In subgroup analyses, case-control studies showed a significantly higher CKD risk (RR 1.98; 95% CI [1.85–2.11]) in individuals with kidney stones compared with cohort studies (RR 1.35; 95% CI [1.12–1.63]). Stratification based on sample size resulted in a pooled RR of 1.46 (95% CI [1.12–1.91]) in small sample studies and 1.49 (95% CI [1.10–2.03]) in large sample studies. Stratification based on region resulted in a pooled RR of 1.52 (95% CI [0.90–2.57]) in Asian populations and 1.44 (95% CI [1.20–1.73]) in Western populations. The observed positive association was also similar among studies with a mean age <50 years (RR 1.52; 95% CI [1.27–1.82]) and those with a mean age ≥ 50 years (RR 1.56; 95% CI [0.98–2.48]), although the latter did not reach statistical significance. Stratification based on follow-up time resulted in a pooled RR of 1.21 (95% CI [1.10–1.32]) for studies with a follow-up time <7.5 years and a pooled RR of 1.46 (95% CI [1.17–1.83]) for studies with a follow-up time ≥ 7.5 years. Stratification based on gender indicated that the pooled risks for CKD remained significant in female patients with kidney stones (RR 1.57; 95% CI [1.04–2.38]). However, the risk was slightly lower and did not remain significant in male patients with kidney stones (RR 1.40; 95% CI [0.98–1.99]). High heterogeneitywas present in subgroup analyses with the exception of case-control studies and mean follow-up time <7.5 years (I2 = 0%). In addition, when meta-regression performed, none of these variables had a significant interaction with the risk estimate (all P values > 0.05) (Table 2).

Forest plot of the included studies comparing risk of CKD between patients with a history of kidney stones and those without a history of kidney stones.

Figure 2: Forest plot of the included studies comparing risk of CKD between patients with a history of kidney stones and those without a history of kidney stones.

Table 2:
Subgroup analyses of chronic kidney disease in patients with kidney stones.
Subgroup No. of studies RR (95% CI) I2 (%) Pa Pb
Study design
Case-control 2 1.98 (1.85, 2.11) 0 0.710 0.101
Cohort 5 1.35 (1.12, 1.63) 91.5 <0.001
Region
Asian 2 1.52 (0.90, 2.57) 98.2 <0.001 0.808
Non-Asian 5 1.44 (1.20, 1.73) 86.7 <0.001
Sample size
<50,000 5 1.46 (1.12, 1.91) 94.9 <0.001 0.917
≥50,000 2 1.49 (1.10, 2.03) 93.5 <0.001
Participant’s average age (y)
<50 3 1.52 (1.27, 1.82) 87.2 <0.001 0.908
≥50 3 1.56 (0.98, 2.48) 94.0 <0.001
Mean follow-up (y)
<7.5 2 1.21 (1.10, 1.32) 0 0.337 0.380
≥7.5 3 1.46 (1.17, 1.83) 90 <0.001
Gender
Men 2 1.40 (0.98, 1.99) 95.3 <0.001 0.714
Women 2 1.57 (1.04, 2.38) 94.4 <0.001
DOI: 10.7717/peerj.2907/table-2

Notes:

RR

risk ratio

CI

confidence interval

P value for heterogeneity among studies assessed with Cochran’s Q test.
P value for interaction evaluated by meta-regression models.
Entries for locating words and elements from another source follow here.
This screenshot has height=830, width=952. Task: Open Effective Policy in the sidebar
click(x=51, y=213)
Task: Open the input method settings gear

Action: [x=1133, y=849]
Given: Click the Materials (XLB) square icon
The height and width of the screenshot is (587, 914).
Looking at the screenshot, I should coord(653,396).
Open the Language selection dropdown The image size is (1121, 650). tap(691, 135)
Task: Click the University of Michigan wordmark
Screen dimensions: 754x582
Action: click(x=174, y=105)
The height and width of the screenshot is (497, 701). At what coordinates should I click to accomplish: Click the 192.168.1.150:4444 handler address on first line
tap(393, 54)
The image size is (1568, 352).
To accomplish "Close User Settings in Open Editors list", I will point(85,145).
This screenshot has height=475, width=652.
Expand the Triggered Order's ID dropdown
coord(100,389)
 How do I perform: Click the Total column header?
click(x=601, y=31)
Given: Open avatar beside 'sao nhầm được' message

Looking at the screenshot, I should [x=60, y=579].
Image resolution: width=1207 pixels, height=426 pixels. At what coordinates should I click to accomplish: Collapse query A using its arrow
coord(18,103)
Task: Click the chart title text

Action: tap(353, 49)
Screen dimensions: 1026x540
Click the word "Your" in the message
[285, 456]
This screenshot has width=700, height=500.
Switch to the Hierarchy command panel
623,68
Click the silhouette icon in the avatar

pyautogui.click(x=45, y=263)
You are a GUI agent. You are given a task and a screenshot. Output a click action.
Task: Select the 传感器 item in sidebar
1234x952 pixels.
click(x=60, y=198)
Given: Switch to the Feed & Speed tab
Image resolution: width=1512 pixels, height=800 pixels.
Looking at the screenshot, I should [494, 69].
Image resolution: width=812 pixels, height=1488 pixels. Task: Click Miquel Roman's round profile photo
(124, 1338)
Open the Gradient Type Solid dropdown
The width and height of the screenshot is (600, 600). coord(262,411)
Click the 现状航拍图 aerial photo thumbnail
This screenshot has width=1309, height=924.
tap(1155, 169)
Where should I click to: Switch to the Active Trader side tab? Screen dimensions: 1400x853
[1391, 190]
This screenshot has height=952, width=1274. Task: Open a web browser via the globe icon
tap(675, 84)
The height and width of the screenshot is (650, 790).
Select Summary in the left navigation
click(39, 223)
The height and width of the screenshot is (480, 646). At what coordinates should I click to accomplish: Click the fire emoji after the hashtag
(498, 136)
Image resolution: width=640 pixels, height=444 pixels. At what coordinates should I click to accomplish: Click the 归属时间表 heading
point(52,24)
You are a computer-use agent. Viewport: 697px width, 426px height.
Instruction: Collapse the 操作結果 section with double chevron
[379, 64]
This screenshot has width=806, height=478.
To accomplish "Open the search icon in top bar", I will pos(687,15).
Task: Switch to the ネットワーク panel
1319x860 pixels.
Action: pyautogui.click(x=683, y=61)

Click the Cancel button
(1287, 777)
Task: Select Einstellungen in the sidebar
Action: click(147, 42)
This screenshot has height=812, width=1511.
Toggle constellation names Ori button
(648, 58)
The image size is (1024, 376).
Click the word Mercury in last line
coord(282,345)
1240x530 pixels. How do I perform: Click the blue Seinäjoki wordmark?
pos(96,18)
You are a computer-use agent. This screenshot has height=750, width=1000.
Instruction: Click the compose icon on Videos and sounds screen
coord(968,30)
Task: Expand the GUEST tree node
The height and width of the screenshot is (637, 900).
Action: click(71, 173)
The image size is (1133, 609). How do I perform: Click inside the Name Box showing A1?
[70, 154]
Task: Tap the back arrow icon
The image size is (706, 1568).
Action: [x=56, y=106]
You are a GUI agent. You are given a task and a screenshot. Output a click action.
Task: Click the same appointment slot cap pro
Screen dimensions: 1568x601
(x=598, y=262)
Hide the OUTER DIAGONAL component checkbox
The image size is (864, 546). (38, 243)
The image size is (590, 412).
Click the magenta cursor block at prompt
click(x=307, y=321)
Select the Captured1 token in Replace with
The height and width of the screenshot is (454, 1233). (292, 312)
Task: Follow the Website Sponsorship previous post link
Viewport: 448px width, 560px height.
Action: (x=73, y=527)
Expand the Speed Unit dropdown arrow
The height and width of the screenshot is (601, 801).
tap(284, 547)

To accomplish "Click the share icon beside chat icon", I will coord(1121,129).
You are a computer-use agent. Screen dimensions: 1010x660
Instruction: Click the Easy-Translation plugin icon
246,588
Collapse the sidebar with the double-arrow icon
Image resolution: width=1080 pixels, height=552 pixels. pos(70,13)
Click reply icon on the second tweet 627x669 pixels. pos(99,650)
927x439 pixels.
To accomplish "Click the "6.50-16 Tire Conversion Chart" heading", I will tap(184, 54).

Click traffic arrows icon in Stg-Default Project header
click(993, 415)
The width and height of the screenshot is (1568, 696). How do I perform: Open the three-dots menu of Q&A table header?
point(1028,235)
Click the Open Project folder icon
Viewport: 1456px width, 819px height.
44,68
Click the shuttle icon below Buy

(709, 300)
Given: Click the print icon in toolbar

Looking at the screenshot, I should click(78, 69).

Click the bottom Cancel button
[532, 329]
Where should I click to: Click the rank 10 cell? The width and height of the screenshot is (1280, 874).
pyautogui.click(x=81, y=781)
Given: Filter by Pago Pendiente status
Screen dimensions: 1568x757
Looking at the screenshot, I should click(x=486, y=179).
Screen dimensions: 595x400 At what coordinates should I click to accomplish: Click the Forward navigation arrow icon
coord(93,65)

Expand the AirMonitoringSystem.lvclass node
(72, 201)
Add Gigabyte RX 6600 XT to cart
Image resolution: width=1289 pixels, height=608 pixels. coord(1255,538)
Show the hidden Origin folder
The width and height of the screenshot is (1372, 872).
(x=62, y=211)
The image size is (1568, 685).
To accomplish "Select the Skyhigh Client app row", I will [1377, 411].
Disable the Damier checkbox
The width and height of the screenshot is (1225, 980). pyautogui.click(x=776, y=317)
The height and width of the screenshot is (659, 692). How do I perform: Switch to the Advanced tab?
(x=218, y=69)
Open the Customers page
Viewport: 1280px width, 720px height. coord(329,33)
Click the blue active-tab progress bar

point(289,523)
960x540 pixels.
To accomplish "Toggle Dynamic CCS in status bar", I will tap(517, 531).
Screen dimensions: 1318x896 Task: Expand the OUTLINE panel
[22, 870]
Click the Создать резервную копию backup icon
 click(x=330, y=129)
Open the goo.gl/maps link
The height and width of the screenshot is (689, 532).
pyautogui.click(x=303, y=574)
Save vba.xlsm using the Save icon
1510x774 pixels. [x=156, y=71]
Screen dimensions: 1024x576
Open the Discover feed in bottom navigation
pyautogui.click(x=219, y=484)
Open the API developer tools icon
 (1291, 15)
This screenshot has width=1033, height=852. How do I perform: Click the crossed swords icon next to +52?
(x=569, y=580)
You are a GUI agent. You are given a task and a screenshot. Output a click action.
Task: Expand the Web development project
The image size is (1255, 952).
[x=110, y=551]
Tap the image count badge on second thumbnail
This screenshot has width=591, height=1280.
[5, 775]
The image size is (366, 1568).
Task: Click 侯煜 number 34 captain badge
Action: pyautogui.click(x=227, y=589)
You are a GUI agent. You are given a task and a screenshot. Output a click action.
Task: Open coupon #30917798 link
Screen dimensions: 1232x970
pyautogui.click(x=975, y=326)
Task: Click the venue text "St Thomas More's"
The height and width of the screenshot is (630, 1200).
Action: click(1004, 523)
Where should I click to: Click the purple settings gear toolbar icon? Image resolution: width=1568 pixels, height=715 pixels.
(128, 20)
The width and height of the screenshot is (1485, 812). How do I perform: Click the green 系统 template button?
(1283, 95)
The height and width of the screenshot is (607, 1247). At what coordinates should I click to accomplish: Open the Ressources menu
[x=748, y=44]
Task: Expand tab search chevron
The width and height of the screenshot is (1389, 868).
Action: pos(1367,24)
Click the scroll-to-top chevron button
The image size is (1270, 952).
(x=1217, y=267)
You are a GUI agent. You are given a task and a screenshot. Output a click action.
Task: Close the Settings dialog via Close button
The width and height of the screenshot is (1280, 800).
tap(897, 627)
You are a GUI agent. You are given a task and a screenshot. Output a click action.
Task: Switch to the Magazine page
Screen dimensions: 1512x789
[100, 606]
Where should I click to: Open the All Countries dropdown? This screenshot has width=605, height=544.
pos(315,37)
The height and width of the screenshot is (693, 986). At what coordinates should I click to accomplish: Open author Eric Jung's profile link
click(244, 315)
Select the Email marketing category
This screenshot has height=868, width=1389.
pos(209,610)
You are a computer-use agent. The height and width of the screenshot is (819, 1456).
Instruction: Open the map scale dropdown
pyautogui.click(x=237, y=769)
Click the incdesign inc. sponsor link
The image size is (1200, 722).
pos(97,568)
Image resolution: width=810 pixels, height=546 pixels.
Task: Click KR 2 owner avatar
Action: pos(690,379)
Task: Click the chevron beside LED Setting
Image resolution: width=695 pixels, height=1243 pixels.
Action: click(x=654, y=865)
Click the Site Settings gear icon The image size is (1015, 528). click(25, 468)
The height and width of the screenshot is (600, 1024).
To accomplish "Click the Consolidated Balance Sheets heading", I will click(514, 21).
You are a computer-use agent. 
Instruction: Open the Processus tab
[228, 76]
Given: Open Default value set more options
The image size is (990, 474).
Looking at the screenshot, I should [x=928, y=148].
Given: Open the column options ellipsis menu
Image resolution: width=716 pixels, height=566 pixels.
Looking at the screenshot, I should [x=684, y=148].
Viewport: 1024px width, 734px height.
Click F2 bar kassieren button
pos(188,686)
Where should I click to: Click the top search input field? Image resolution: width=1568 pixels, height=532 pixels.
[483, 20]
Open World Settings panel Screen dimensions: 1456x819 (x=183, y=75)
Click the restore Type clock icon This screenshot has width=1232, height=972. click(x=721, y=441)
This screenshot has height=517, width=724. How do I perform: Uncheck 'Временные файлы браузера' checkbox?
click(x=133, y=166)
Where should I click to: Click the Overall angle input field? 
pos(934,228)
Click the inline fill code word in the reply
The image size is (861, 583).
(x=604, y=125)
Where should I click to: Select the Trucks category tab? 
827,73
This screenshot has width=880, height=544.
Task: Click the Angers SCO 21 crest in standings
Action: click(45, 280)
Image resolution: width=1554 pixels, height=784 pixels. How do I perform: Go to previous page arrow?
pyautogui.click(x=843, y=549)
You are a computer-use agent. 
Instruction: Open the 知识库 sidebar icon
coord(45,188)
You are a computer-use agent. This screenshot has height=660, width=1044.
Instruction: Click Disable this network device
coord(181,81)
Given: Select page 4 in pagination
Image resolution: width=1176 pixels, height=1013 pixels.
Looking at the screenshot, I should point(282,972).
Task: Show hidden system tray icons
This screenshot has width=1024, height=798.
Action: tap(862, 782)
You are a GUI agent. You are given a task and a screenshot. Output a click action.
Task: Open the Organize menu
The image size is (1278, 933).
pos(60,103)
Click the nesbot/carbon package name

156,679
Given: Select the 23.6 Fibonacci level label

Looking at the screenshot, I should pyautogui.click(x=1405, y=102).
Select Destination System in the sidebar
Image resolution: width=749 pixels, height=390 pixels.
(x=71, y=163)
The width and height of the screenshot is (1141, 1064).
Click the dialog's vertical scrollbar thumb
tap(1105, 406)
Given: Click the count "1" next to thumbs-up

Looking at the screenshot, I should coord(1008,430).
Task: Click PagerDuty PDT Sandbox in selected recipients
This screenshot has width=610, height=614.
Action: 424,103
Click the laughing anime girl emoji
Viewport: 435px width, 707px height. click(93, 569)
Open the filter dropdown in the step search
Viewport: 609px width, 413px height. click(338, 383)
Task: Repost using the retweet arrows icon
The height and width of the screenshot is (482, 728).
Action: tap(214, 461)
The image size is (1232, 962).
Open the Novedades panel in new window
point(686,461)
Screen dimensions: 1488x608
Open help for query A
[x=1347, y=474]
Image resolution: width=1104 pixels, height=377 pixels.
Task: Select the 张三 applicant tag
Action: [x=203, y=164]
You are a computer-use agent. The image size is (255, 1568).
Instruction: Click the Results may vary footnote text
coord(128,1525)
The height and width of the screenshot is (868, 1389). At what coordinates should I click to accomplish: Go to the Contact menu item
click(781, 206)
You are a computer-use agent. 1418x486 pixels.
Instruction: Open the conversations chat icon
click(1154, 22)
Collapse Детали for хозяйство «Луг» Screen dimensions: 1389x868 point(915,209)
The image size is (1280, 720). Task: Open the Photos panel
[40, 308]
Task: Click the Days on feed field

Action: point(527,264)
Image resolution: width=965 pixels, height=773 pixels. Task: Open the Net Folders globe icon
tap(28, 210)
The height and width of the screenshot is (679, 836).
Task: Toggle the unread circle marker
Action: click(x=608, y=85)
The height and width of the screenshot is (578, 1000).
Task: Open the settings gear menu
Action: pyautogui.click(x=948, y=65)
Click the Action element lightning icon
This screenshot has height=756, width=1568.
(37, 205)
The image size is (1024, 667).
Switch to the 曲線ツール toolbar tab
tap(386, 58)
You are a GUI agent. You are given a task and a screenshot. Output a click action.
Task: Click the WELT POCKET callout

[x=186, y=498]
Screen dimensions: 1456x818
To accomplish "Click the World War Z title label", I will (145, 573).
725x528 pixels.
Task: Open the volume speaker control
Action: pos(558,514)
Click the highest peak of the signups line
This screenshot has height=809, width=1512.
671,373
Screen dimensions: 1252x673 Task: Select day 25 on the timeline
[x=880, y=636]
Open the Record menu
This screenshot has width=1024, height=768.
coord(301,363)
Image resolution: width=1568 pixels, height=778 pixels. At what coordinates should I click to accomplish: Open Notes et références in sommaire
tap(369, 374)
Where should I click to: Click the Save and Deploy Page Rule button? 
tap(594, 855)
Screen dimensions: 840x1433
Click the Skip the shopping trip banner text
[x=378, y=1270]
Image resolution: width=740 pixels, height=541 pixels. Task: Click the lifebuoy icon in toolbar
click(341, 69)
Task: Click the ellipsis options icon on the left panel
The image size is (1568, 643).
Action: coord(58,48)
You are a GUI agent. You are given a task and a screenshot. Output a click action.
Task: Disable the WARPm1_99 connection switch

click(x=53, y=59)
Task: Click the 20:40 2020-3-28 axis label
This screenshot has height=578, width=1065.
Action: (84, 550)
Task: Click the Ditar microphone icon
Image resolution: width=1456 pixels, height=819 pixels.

Sensitivity analyses and reporting bias

Sensitivity analysis indicated that the estimate remained significant despite omission of any of the studies [RR varied between 1.38 (95% CI [1.16–1.65]) and 1.54 (95% CI [1.29–1.85])] (Table S2). We did not construct a funnel plot as they are known to be unreliable when used with fewer than 10 studies (Higgins & Green, 2011).

Discussion

This study is the first meta-analysis to present the risk of CKD in patients with kidney stone history. We confirmed kidney stones were associated with an increased risk of CKD with a RR of 1.47 (95% CI [1.23–1.76]).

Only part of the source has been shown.